Opponents of action on climate change have warned that jobs will be lost to a cap and trade system that encompasses small businesses. This report addresses this concern by seeking to identify what type and size of businesses will be, and won’t be, regulated under various legislative proposals that target facilities that emit at least 10,000 metric tons of carbon dioxide or its greenhouse gas equivalent per year. Understanding this will help design policy to assist those who would be most affected.

Author(s): Institute Staff

Published: September 2007

download: policy brief (.pdf) >

Executive Summary:
One of the first questions posed when new regulations of any kind are being considered is—who is regulated? Lack of clarity on the point of regulation can lead to incorrect assumptions and policy decisions. Opponents of action on climate change have warned that jobs might be lost to a cap and trade system that encompasses small businesses. This concern is especially prevalent in the manufacturing sector, where most facilities currently do not measure emissions, and are unsure how they would be affected by a cap and trade system. It is critical, therefore, to understand what type and size of business entities might be subject to regulation, both to allay concerns and design policy to assist those most affected.

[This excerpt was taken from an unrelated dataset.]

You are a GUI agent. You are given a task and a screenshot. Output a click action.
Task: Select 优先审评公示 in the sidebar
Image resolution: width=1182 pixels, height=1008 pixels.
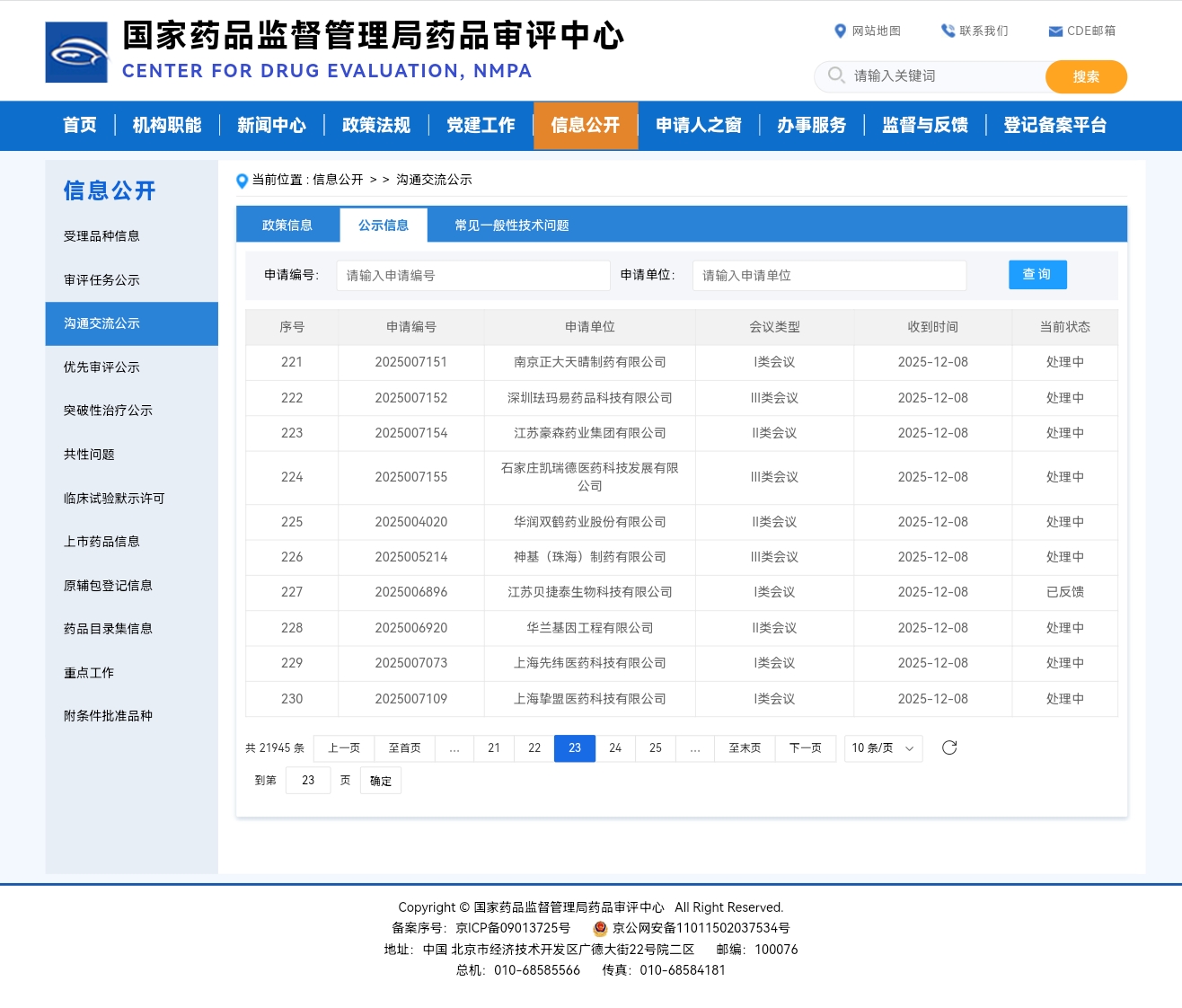click(x=101, y=367)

Various legislative proposals have sought to target only “large emitters,” commonly measured as those facilities that emit at least 10,000 metric tons per year of carbon dioxide or its greenhouse gas equivalent. This report uses a 10,000-ton requirement to identify who is in, and who is out, of regulation in three U.S. sectors. Data on fuel consumption per employee used in this report to derive total annual CO2 emissions per employee are from the Energy Information Administration’s (EIA) Manufacturing Energy Consumption Survey (MECS). Data on the number of facilities and employees in each industry, used with fuel consumption data to estimate total annual emissions per facility, are from the U.S. Census Bureau’s Economic Census.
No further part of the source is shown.